→ **INSTRUCTIONS TO FOLLOW**
Report every line below that has the string "agent" in it.
___ MATERIAL FOR THE TASK
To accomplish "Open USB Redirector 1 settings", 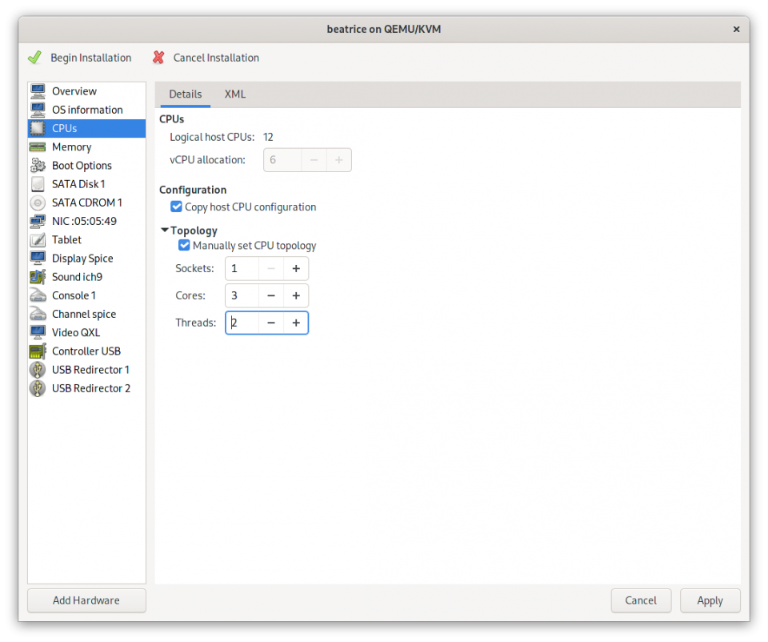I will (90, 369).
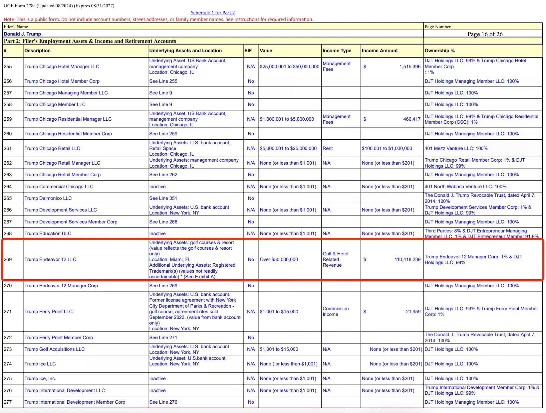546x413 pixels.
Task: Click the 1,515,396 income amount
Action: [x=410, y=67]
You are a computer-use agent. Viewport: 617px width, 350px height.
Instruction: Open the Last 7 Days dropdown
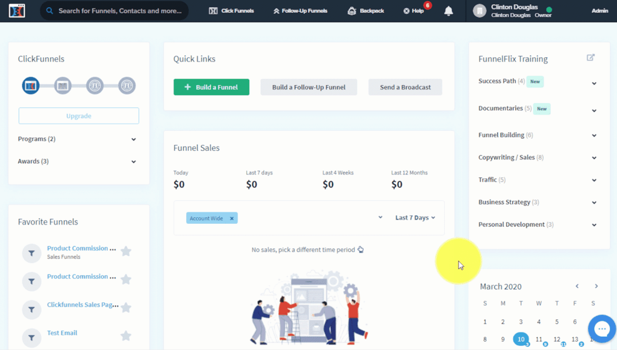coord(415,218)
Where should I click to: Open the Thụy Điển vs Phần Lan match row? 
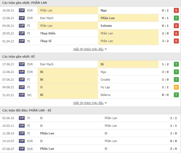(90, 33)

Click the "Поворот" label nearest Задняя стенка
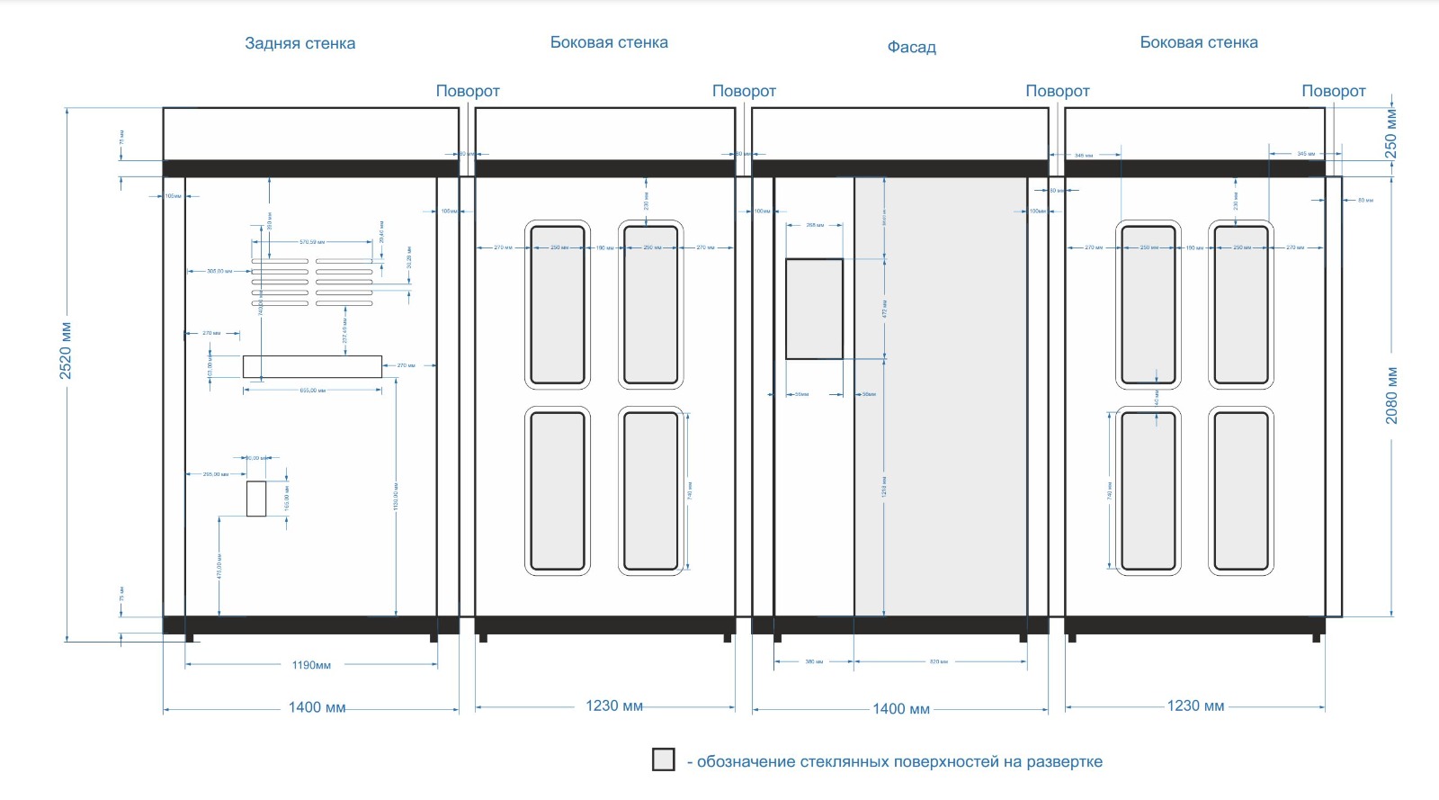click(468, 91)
______
___ MATERIAL FOR THE TASK
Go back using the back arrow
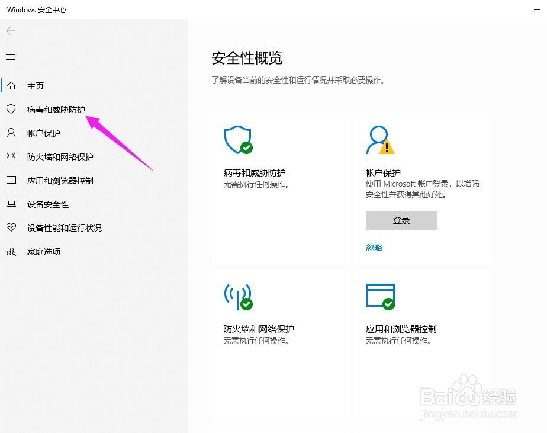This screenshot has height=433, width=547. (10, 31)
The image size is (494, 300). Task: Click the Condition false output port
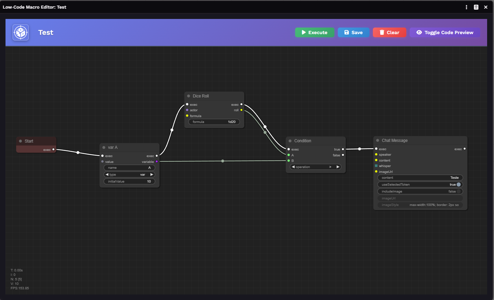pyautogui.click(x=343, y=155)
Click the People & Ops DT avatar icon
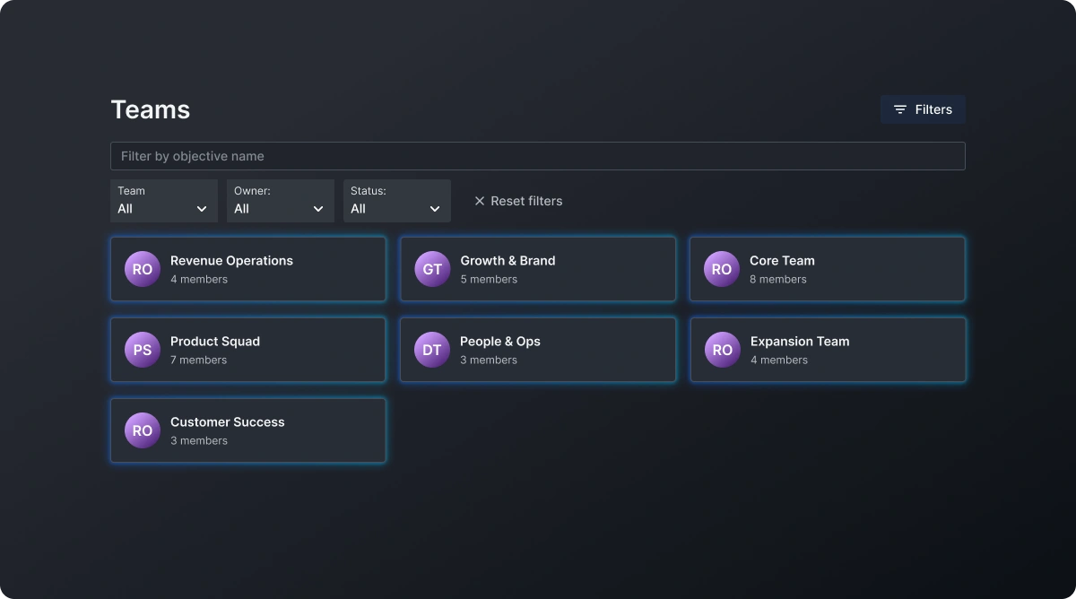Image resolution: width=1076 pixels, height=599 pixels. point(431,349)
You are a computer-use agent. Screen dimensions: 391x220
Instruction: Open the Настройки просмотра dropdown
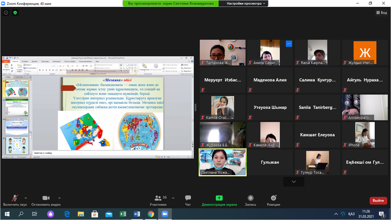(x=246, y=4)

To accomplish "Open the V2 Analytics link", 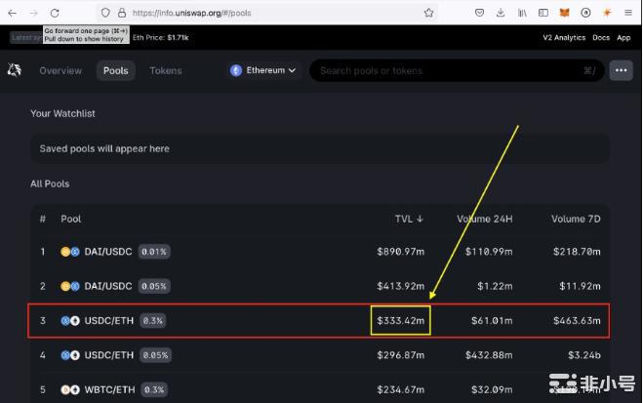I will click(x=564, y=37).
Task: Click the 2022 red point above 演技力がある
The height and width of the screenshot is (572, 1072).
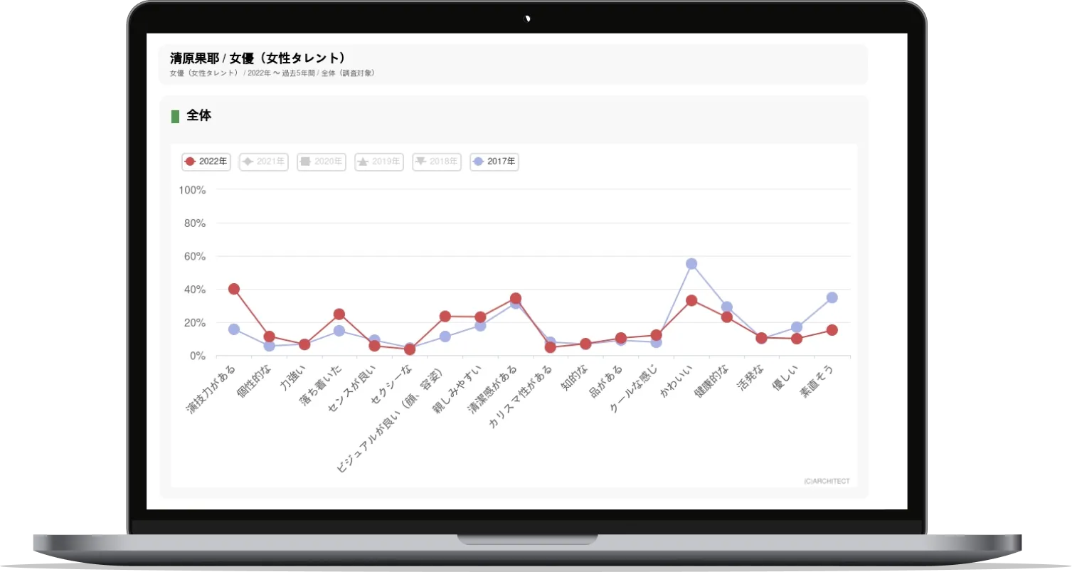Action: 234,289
______
→ **REPLY TO THE TASK**
You are a computer-use agent. Viewport: 617px width, 350px height.
You are a computer-use agent. Screen dimensions: 391x220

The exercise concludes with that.